Discovering the “flow of ideas” in the text

When reading a manuscript, you can assume each paragraph was built from a single keyword or idea in a planned sequence. So you can “deconstruct” any manuscript to its core ideas. You can locate the topic sentence (often first or second) and restate it as a one-line “keyword” in the margin. You can note its rhetorical role, whether definition, contrast, method, result, explanation, limitation, implication, and defining the specific role that has in the whole story line. Then trace how the remaining sentences in that paragraph support the keyword (evidence, examples, reasoning) and how the final clause links forward. If you cannot paraphrase the paragraph in one sentence without “and” joining two distinct claims, the author has likely fused ideas; you can mark this as a structural fault rather than a content problem.

Next, reconstruct the storyline from your margin keywords. Lay them out as a reverse outline and check that the sequence makes sense (e.g., general→specific, known→unknown→implication, cause→effect). Test cohesion by reading only the topic sentences: they should form a coherent mini-narrative. Inspect signposting (however, therefore, in contrast, consequently) to verify the intended logical moves, and confirm that key terms are repeated consistently rather than replaced with loose synonyms. Finally, diagnose common violations of the “one idea per paragraph” rule: mixed rhetorical roles (result plus limitation in the same paragraph), unsupported leaps (new claims without setup), and weak exits (no forward link).
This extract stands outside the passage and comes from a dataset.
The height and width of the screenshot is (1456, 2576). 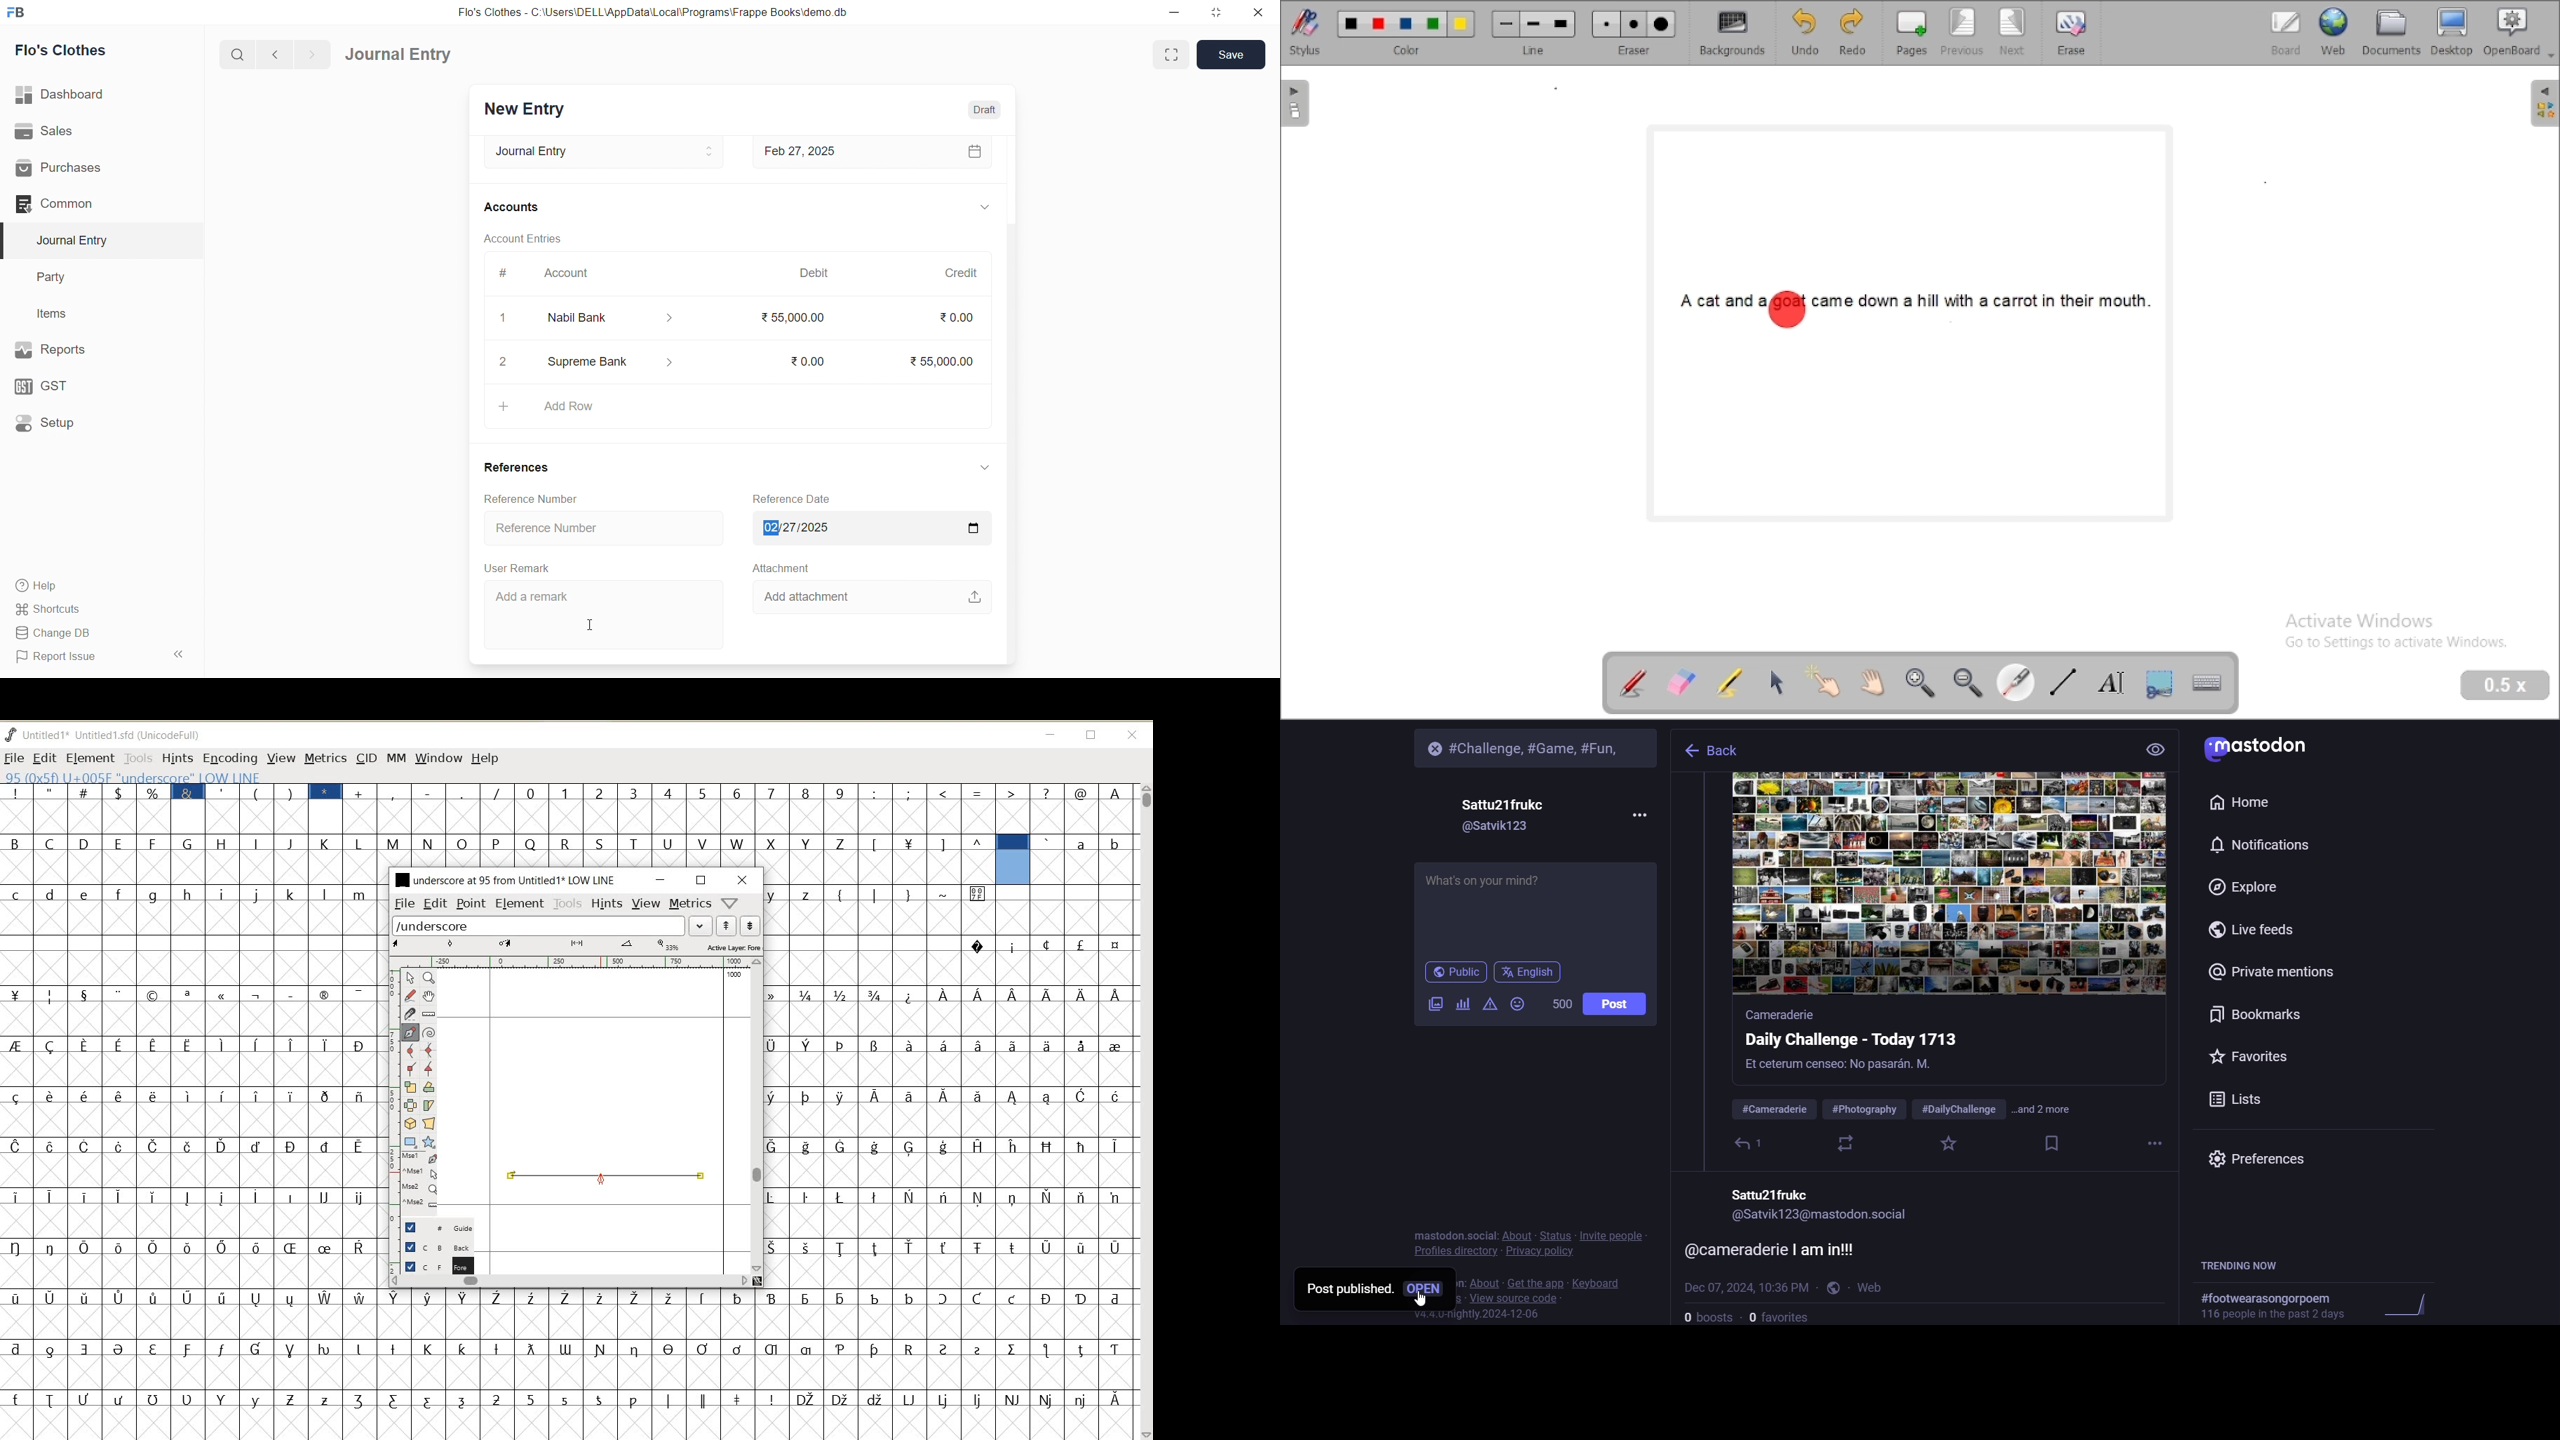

This habit turns reading into structural analysis, making it easier to evaluate argument quality and to suggest precise revisions.

Bear in mind that, reversing this approach can also help write your own texts. You can first define a story line, with a clear message, build it in logical steps, each with a keyword. Then, convert those keywords into topic sentences, and develop each with targeted evidence or reasoning, and close with forward-linking clauses that cue the next paragraph. If the sequence alone narrates a coherent progression from premise to conclusion, the draft satisfies the “one-idea-per-paragraph” criterion and will be easy to follow.

Materials

Developing reading skills [lecture]

Publishing process [lecture]

Videos and materials [videos]

Tasks

  • How do you read a scientific paper? Do you read all the sections in the same way?
  • Do you know what are the steps to publish your research?